Have you dealt with any pain recently—or perhaps right now—that prevents you from moving or completing certain tasks normally? If so, it’s probably due to some type of musculoskeletal disorder. This term is used to describe a wide array of conditions that are frequently responsible for causing all sorts of disabilities, but there is one common thread between all of them: they can be effectively treated by physical therapy.



A musculoskeletal disorder is an injury or condition that involves the musculoskeletal system—which includes the bones, muscles, joints, ligaments and tendons. These disorders are extremely common, as about 30% of Americans are currently dealing with one at any point in time.
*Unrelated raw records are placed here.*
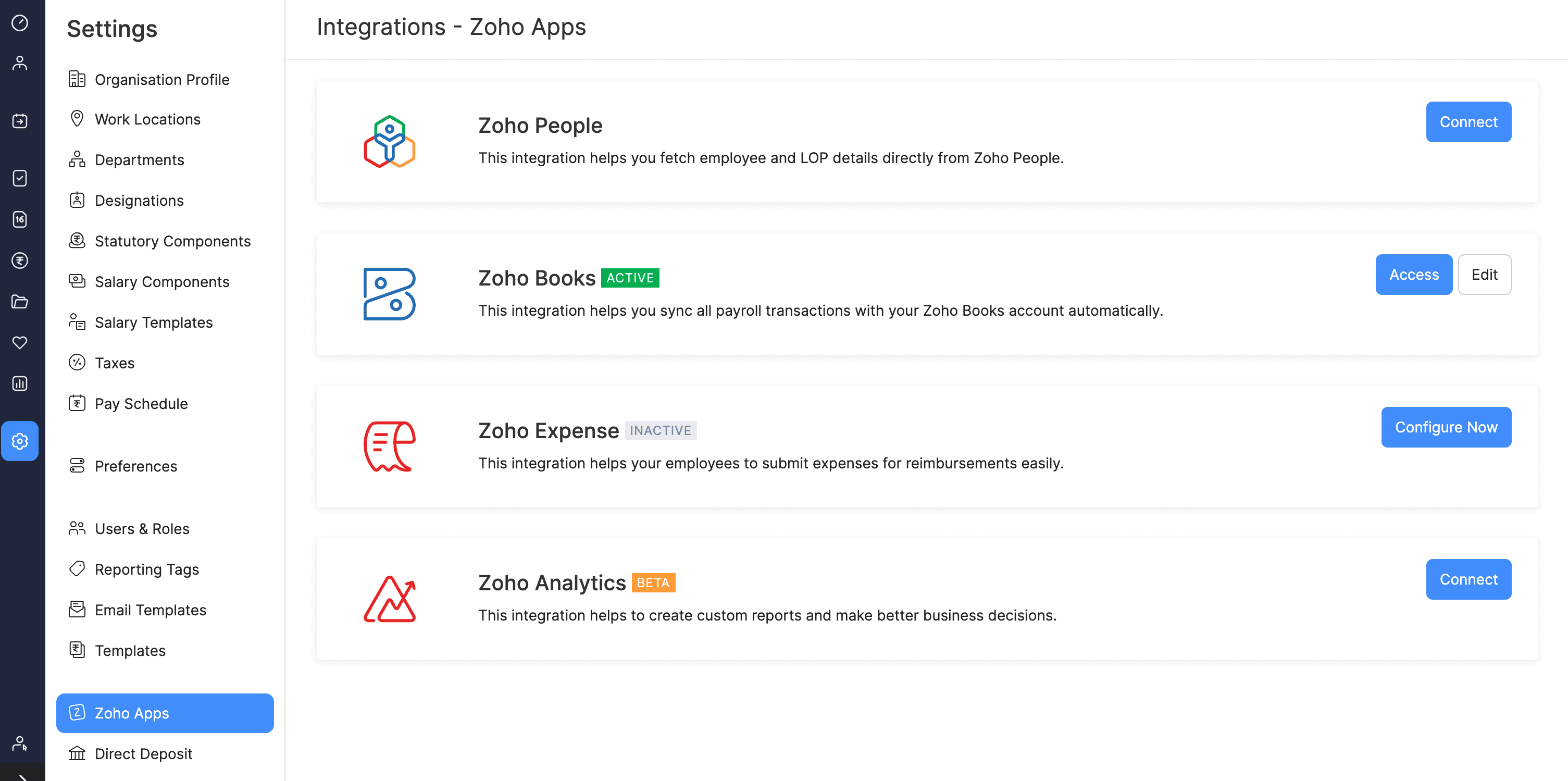
Task: Click Access on the Zoho Books integration
Action: [1413, 275]
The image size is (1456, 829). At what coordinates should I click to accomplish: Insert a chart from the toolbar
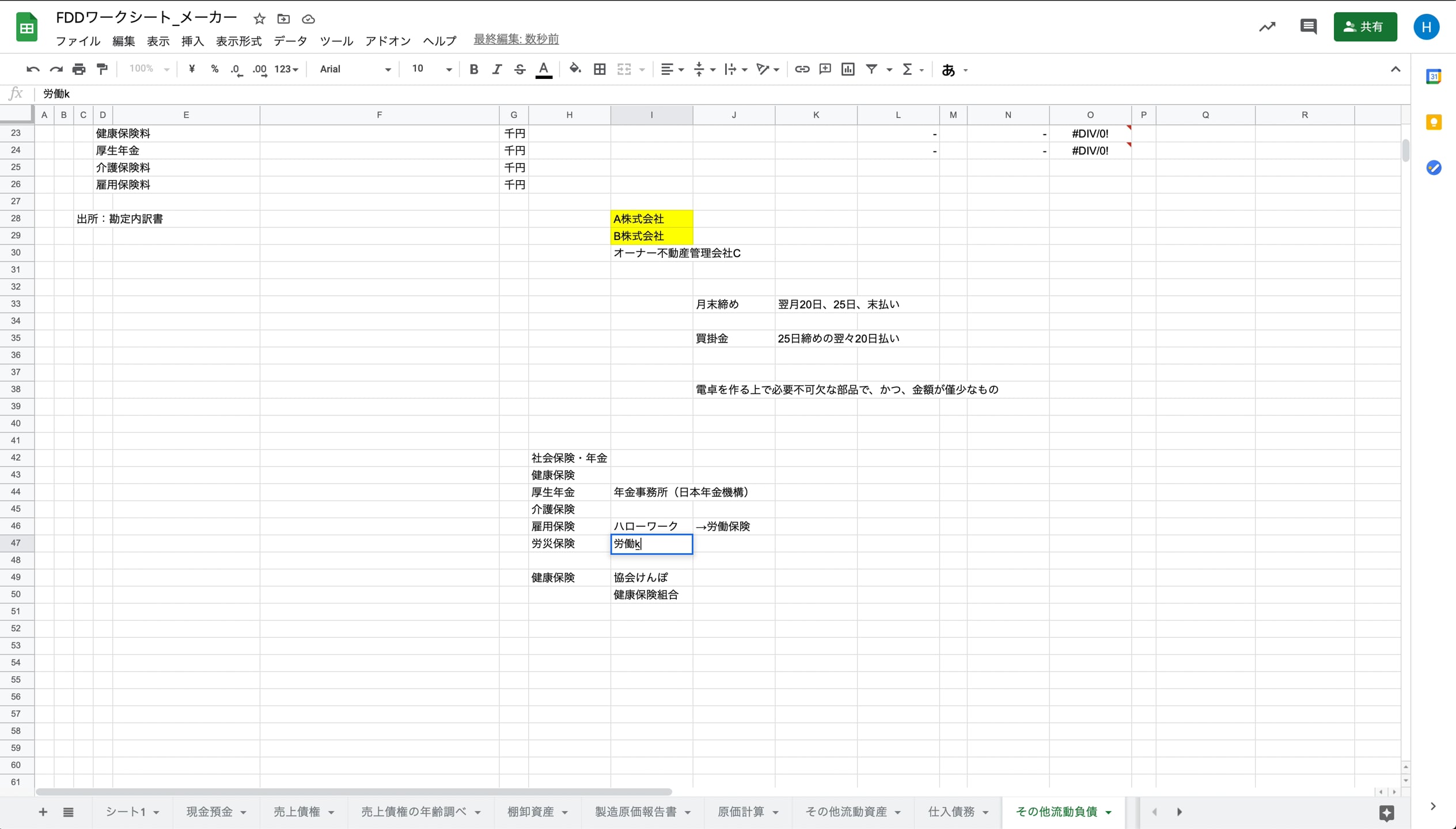coord(848,69)
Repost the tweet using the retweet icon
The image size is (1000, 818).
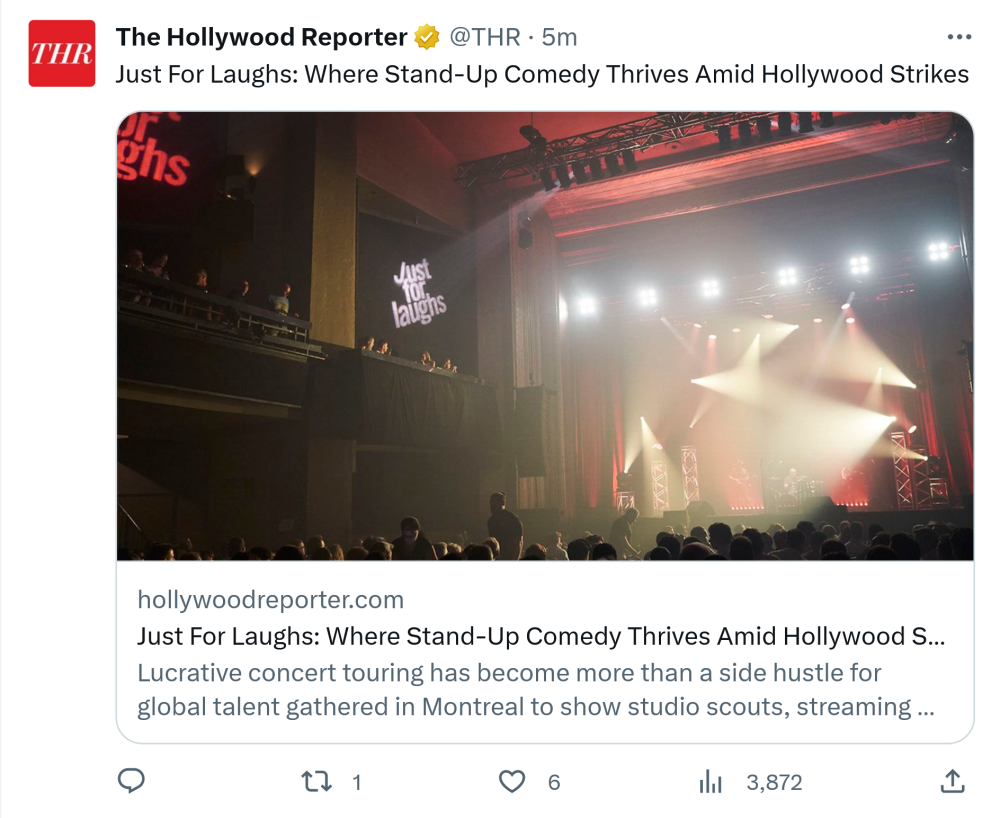(x=317, y=781)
Musculoskeletal disorders can develop anywhere in the body, but there are certain conditions that occur much more frequently than others. Back pain, especially low back pain, is by far the most common of all musculoskeletal disorders. It is the leading cause of disability in the U.S. for those under the age of 45, and more than 26 million Americans between 20-64 experience frequent back pain. Severe headaches and neck pain rank just behind back pain and often lead to bothersome symptoms that interfere with daily life. Other common musculoskeletal disorders include osteoarthritis, tendinitis, and stress fractures, as well as a variety of issues related to other parts of the body. Below is a sample of some of these conditions in commonly injured joints:



  • Knee: runner’s knee, jumper’s knee, iliotibial band syndrome

  • Shoulder: frozen shoulder, rotator cuff tears, shoulder impingement

  • Wrist: sprains, carpal tunnel syndrome

  • Ankle/foot: ankle sprain, Achilles tendinitis, plantar fasciitis

  • Elbow: tennis elbow, golfer’s elbow


Individuals dealing with a musculoskeletal disorder have many options when it comes to deciding how to address it. Some will do nothing and hope that pain will go away on its own, while others may see their doctor, who might prescribe medications like opioids, additional tests, or in severe cases, surgery. Another option is physical therapy, which gets to the root of the problem and addresses it with a series of carefully designed exercises and treatments that are individually tailored to each patient. Treatment therefore varies from one patient to the next, but typically consists of the following:



  • Evaluation: required to determine the source of the pain and to identify which of musculoskeletal disorder is present

  • Strengthening exercises: essential for areas that have become weak

  • Stretching exercises: targets regions that have lost flexibility

  • Manual therapy: mobilizations and manipulations to the soft tissue of injured areas to reduce pain and improve function

  • Posture training: may be needed if posture is a factor

  • Lifestyle modifications: habits and other lifestyle choices that may be contributing to the injury are identified and suggestions are provided on how to modify them



So if a musculoskeletal disorder is holding you back from enjoying your life, it’s important to realize that you have a number of options, but physical therapy will nearly always be your best path forward to less pain and better functioning.